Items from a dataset

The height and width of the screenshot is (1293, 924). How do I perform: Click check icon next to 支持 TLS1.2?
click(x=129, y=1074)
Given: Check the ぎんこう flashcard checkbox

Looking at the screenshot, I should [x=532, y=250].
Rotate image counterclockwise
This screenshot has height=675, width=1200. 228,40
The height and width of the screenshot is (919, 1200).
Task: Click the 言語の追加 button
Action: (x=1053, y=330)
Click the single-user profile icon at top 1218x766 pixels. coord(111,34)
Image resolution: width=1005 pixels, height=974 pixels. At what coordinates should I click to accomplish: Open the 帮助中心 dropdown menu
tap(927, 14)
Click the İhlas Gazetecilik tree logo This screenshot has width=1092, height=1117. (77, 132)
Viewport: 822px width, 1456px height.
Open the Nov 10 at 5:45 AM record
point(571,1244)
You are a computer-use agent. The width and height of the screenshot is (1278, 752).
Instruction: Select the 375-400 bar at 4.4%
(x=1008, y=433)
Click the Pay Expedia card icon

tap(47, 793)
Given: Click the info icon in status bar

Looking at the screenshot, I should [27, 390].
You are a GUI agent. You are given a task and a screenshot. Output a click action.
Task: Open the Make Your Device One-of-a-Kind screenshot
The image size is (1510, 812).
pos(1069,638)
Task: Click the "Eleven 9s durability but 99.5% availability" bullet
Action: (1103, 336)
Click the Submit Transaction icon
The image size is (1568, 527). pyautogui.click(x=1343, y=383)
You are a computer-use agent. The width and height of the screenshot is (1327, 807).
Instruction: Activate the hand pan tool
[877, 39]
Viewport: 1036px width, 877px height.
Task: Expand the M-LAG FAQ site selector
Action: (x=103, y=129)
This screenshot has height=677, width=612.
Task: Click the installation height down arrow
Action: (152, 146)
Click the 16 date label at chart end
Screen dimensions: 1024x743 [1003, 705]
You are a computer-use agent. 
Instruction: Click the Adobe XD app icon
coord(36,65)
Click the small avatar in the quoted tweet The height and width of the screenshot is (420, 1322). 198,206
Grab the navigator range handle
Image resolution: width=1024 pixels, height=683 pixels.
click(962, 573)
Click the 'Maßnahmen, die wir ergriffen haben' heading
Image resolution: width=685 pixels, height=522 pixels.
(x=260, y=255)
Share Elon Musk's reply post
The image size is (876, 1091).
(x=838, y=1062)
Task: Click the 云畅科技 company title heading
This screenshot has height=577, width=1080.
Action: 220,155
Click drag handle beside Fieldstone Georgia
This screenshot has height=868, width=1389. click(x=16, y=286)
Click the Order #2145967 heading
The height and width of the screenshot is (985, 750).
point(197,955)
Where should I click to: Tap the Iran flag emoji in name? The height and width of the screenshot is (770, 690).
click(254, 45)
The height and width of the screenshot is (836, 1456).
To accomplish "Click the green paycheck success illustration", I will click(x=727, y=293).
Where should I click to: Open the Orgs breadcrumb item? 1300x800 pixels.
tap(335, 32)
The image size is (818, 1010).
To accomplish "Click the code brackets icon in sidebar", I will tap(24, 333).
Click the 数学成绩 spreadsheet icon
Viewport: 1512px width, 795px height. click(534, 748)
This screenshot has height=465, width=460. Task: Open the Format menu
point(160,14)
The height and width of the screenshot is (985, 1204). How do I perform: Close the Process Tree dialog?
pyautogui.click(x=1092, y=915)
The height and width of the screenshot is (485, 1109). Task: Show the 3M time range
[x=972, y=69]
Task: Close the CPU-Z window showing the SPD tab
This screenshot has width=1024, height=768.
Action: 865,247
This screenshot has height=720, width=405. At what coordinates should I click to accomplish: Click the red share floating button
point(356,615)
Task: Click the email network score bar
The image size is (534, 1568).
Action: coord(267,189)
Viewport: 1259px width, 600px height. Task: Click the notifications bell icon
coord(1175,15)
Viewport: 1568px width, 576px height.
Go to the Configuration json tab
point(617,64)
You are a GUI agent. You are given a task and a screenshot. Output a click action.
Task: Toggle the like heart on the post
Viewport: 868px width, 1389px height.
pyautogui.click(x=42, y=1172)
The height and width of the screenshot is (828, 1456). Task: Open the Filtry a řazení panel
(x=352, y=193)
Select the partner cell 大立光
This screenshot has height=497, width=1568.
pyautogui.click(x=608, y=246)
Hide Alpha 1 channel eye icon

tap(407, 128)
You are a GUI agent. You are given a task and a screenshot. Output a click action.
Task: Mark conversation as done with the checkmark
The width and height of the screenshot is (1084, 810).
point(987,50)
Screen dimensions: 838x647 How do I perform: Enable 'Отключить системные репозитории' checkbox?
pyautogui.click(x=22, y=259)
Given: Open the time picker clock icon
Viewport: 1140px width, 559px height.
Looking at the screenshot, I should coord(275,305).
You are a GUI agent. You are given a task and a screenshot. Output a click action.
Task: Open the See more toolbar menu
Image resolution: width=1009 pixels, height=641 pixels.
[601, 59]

*Problem:*
Each line above that includes "will" should be shown.

*Answer to this problem:*
To accomplish "Click the green paycheck success illustration", I will click(x=727, y=293).
To accomplish "Click the code brackets icon in sidebar", I will tap(24, 333).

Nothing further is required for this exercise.